[Start of section]
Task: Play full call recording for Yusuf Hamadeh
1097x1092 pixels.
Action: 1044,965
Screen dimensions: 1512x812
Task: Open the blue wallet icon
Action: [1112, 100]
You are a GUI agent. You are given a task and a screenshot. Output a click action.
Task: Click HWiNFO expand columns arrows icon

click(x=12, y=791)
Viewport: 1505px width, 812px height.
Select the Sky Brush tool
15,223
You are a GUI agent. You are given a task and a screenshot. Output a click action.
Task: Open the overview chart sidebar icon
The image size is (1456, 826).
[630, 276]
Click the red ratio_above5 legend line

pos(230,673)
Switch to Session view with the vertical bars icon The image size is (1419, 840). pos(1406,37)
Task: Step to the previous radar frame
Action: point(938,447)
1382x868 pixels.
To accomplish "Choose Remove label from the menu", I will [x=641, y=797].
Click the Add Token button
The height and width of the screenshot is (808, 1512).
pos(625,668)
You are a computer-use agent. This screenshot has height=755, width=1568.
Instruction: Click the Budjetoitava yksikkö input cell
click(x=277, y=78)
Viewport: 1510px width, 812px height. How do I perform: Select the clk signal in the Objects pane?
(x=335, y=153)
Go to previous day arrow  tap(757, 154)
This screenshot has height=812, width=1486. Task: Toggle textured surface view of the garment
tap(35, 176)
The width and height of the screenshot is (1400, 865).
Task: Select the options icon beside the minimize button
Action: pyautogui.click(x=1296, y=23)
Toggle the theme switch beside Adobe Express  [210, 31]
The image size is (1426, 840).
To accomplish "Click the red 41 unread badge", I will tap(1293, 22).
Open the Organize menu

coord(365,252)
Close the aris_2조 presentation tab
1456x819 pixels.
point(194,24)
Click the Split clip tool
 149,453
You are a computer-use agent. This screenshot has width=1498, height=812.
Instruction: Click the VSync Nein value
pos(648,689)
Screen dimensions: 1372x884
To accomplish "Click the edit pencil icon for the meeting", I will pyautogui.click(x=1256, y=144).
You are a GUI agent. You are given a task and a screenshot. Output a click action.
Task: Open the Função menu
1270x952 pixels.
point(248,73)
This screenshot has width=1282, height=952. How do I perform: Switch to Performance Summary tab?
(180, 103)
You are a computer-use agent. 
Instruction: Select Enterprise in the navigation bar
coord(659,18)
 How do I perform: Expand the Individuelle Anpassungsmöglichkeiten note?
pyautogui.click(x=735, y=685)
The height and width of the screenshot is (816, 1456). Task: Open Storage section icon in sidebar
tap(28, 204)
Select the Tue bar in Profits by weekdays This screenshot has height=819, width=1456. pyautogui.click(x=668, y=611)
[End of section]
■ Work to complete
Lines with the word "computer" in them are the answer; report each one from the data.

■ Answer section
You are a computer-use agent. This screenshot has height=755, width=1568.
You are a computer-use agent. This screenshot has width=1498, height=812.
You are a computer-use agent. 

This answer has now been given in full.